Debate sobre a gordofobia no Brasil
Enviada em 12/08/2021
Duas atletas da seleção brasileira feminina foram vítimas de ataques gordofóbicos por internautas nas Olimpíadas de Tóquio 2020. Essa situação é corriqueira no cenário brasileiro. Afinal, tal preconceito é fruto de marcas históricas que perduram até hoje devido à falta de representatividade gorda na mídia, gerando problemas mentais e exclusão social.
Em primeira análise, é notório que a gordofobia no Brasil advém de uma consciência antiga na sociedade, uma vez que a cultura da “excelência corporal” existe na mentalidade humana desde a Antiguidade Clássica. Essa assertiva é associada às características da cidade de Esparta, a qual prezava pelo belo e valorização do corpo “perfeito”. A partir disso, o culto à magreza foi se intensificando e gerando padrões estéticos inalcançáveis, como é observado na maioria das modelos brasileiras e internacionais.

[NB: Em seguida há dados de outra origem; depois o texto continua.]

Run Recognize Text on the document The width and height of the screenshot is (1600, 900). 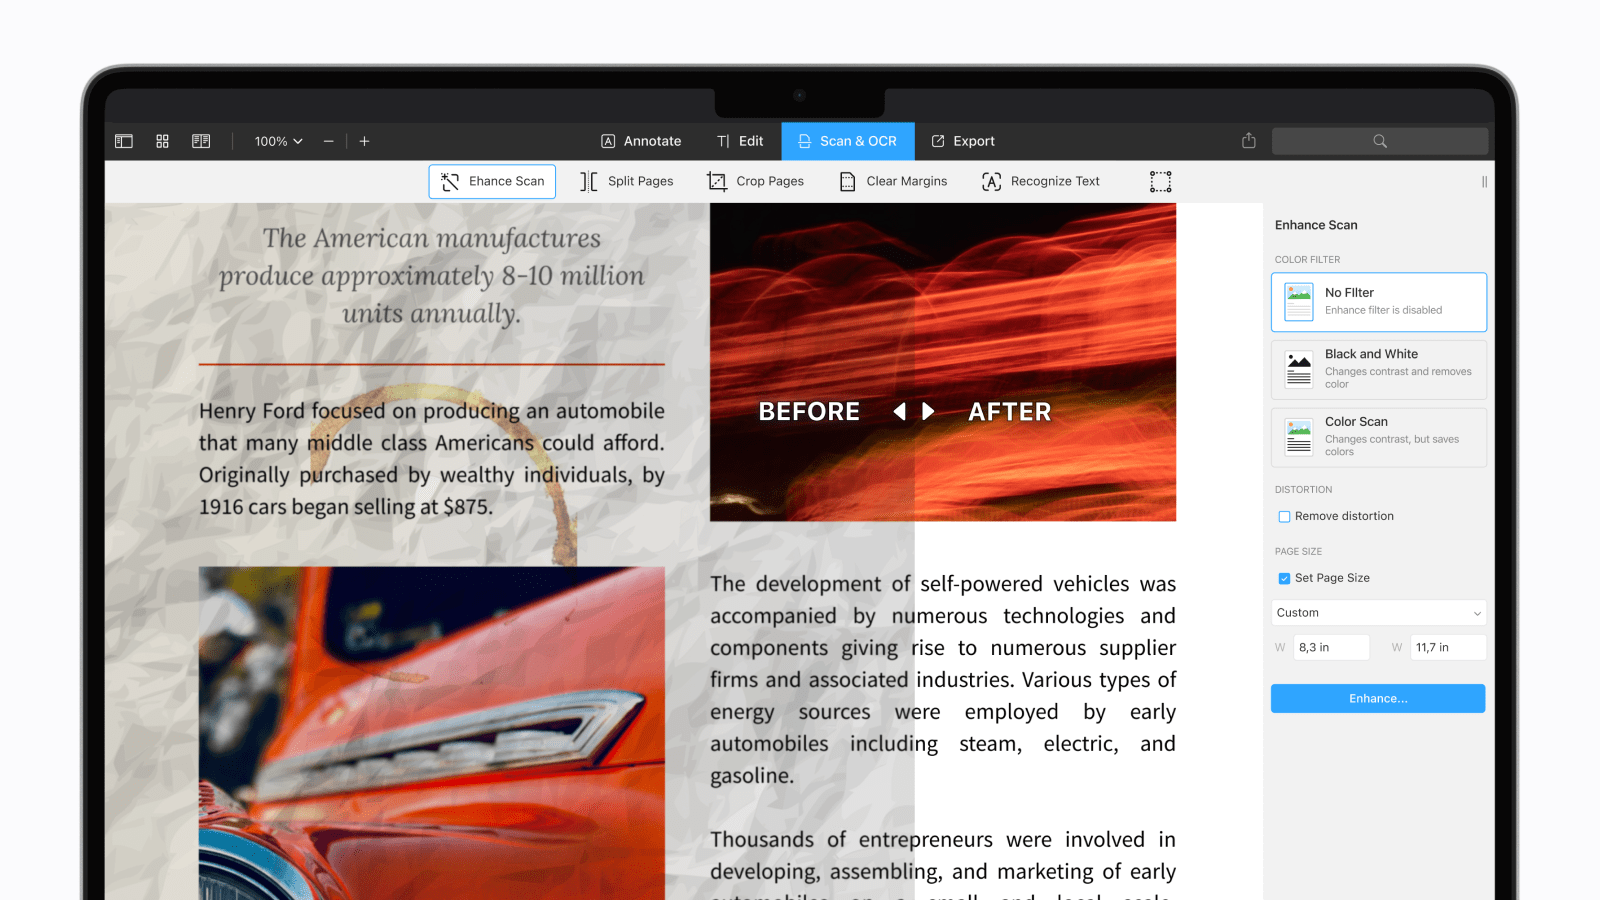tap(1040, 181)
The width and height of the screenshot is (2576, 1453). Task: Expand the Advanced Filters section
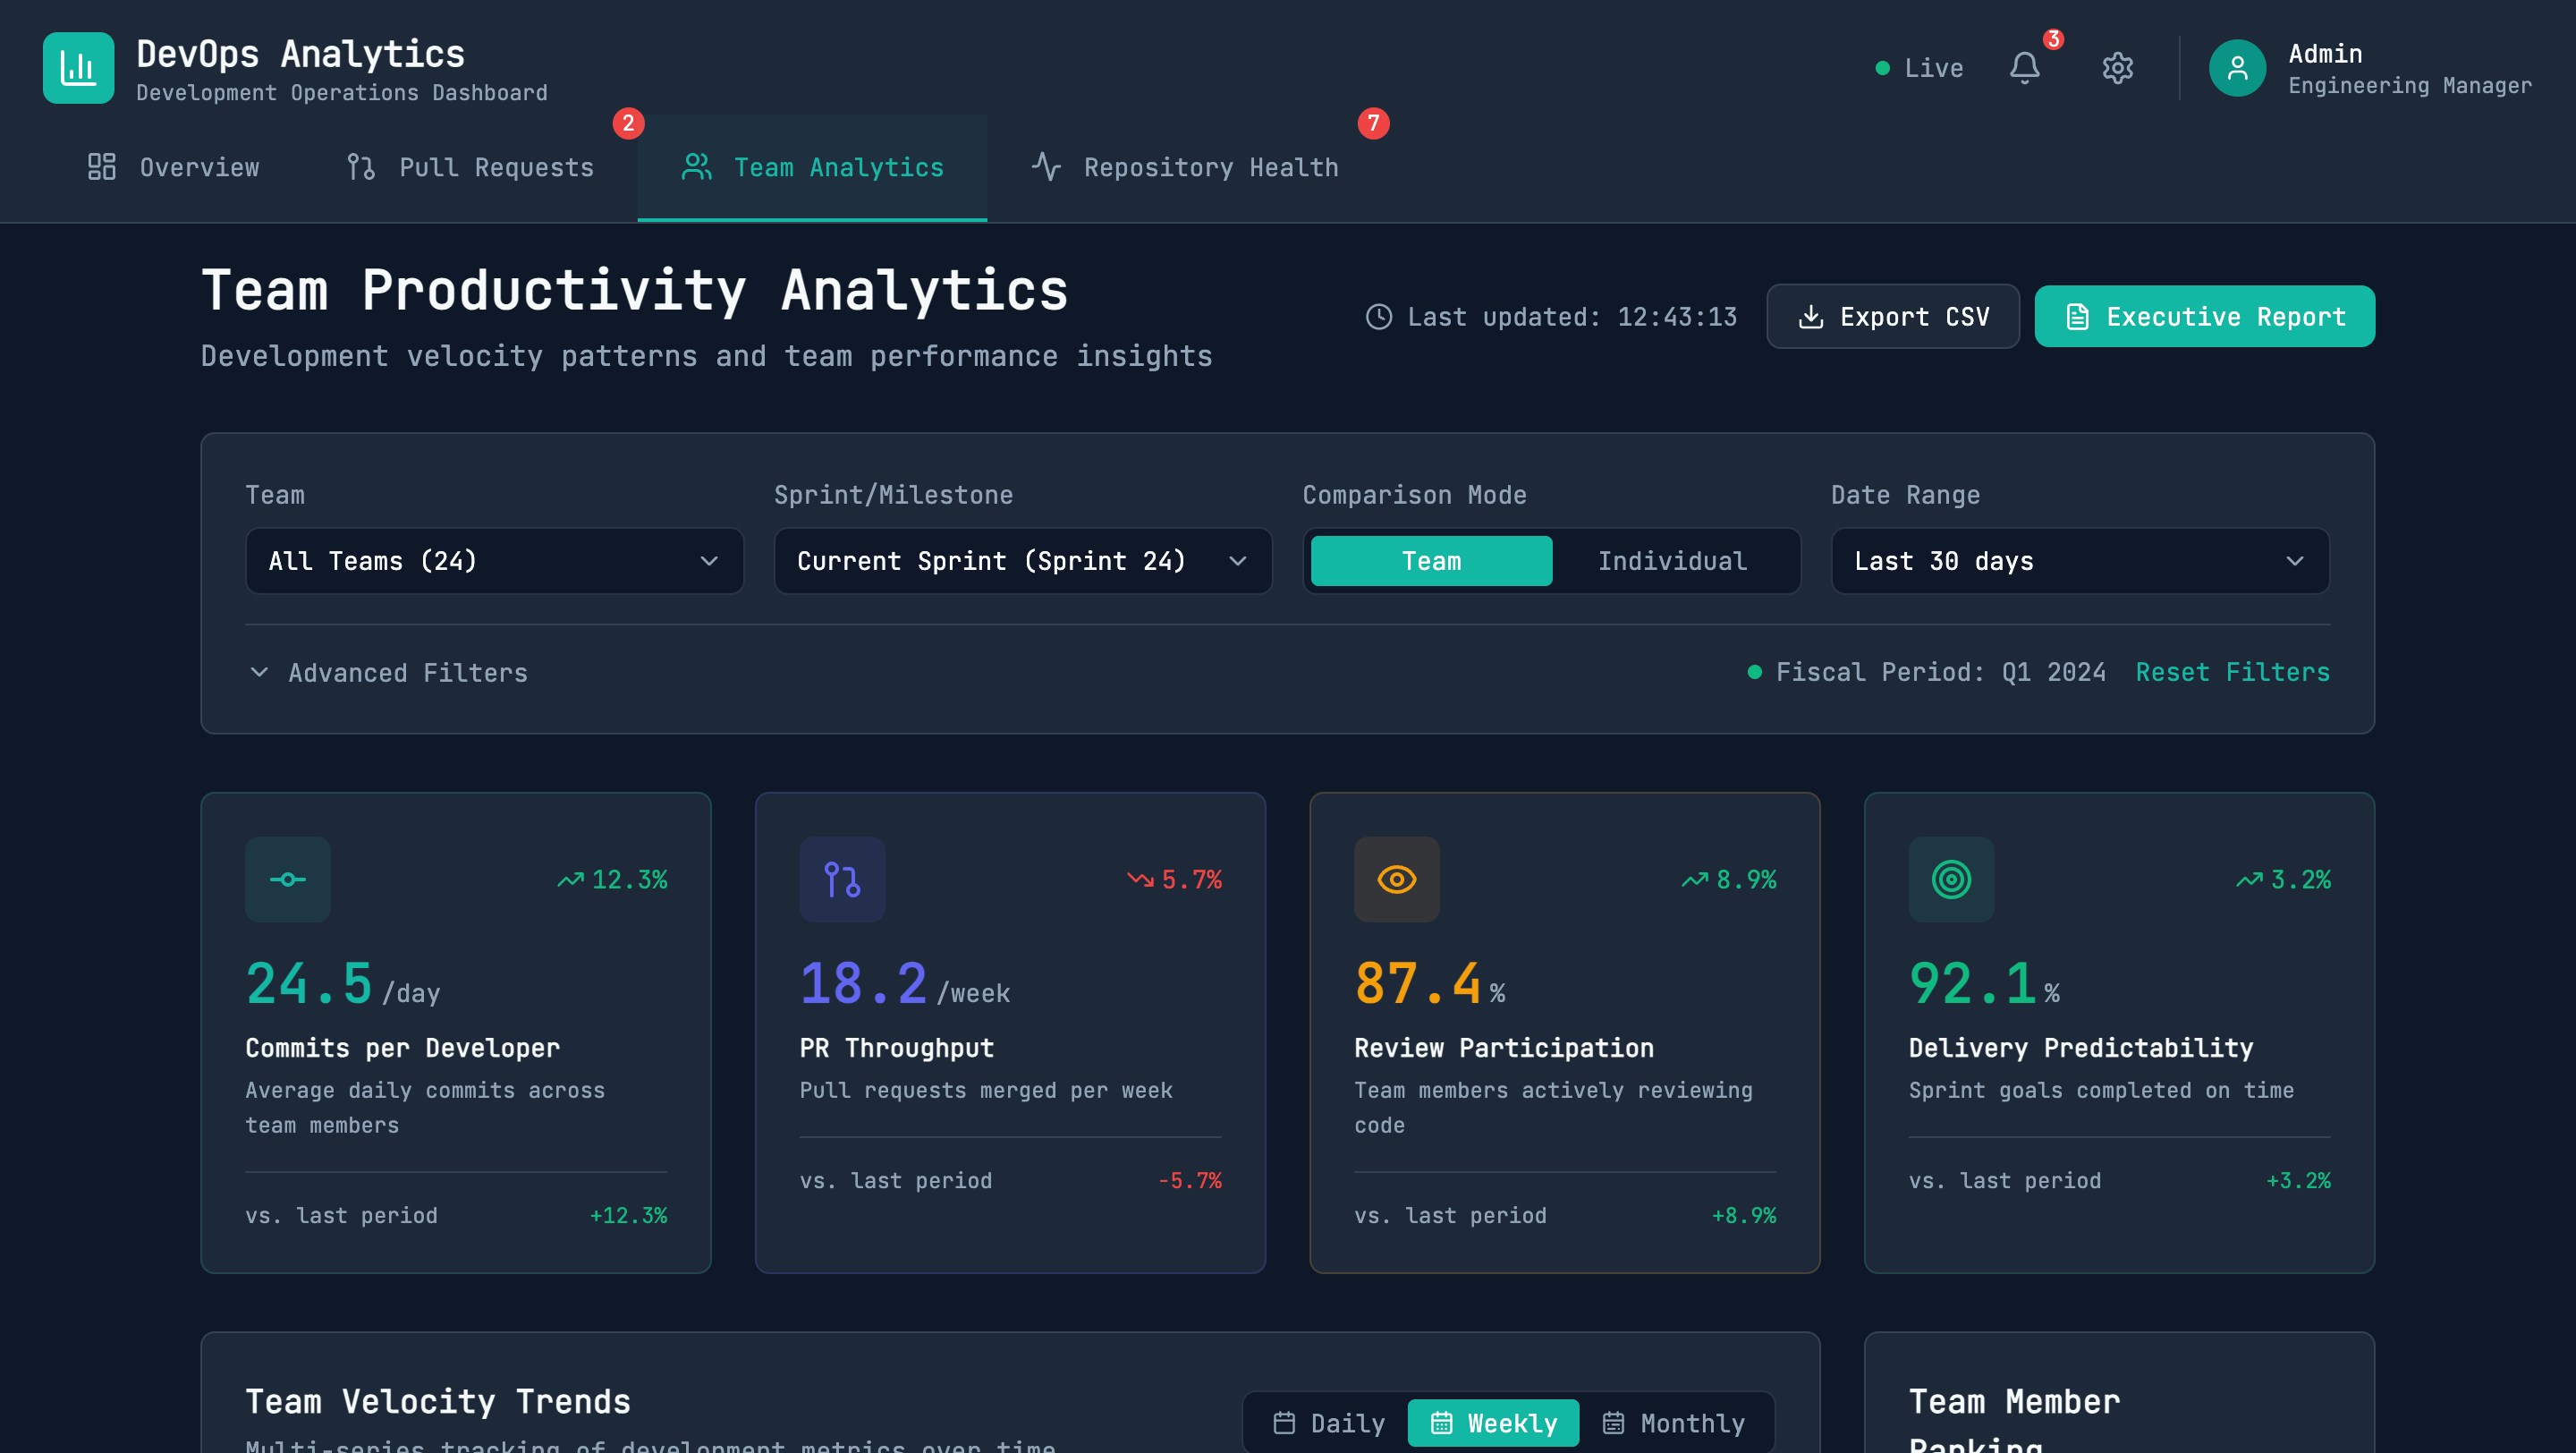[388, 673]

Dessa forma, a gordofobia atual passou a surgir quando a sociedade, acostumada em ver, nos meios de comunicação em massa, apenas corpos magros e perfeitos, observou corpos fora do padrão, gerando preconceito pelo diferente, como afirma Caetano em, “Narciso acha feio o que não é espelho”.
Em segunda análise, é perceptível que esse tipo de preconceito contra gordos no Brasil pode gerar uma grande pressão mental sobre o indivíduo. Esse pensamento é concatenado à visão de Chul Han, o qual alerta que a sociedade busca por um padrão perfeito que nos é imposto e nesse incansável caminho, acaba se perdendo e desenvolvendo problemas mentais, como ansiedade e depressão. Outrossim, a gordofobia pode desenvolver exclusão social de parcelas que estão acima do peso, visto que a vítima, na maioria dos casos, não consegue atingir o padrão exigido e passa a não se identificar na sociedade. Tal afirmativa é retratada na produção cinematográfica “Sociedade dos Poetas Mortos”, a qual mostra a frustração de um adolescente que não se viu encaixado no meio social por não seguir as referências impostas, levando-o ao suicídio.
Portanto, é evidente que a gordofobia no Brasil está intrínseca na mentalidade humana e vem sendo intensificada com a falta de representatividade gorda, gerando problemas mentais na sociedade. Dessa forma, é fulcral que a escola, principal formadora educacional, amplie o conceito de beleza por meio de aulas de artes e formação humana a fim de alcançar a quebra de padrões estéticos que já são impostos desde a infância. Ademais, é necessário que o Ministério da Comunicação, órgão responsável pela mídia e meios de comunicação, exija um aumento da representação gorda nos anúncios, filmes e novelas, por meio de investimentos a fim de aumentar a inclusão social.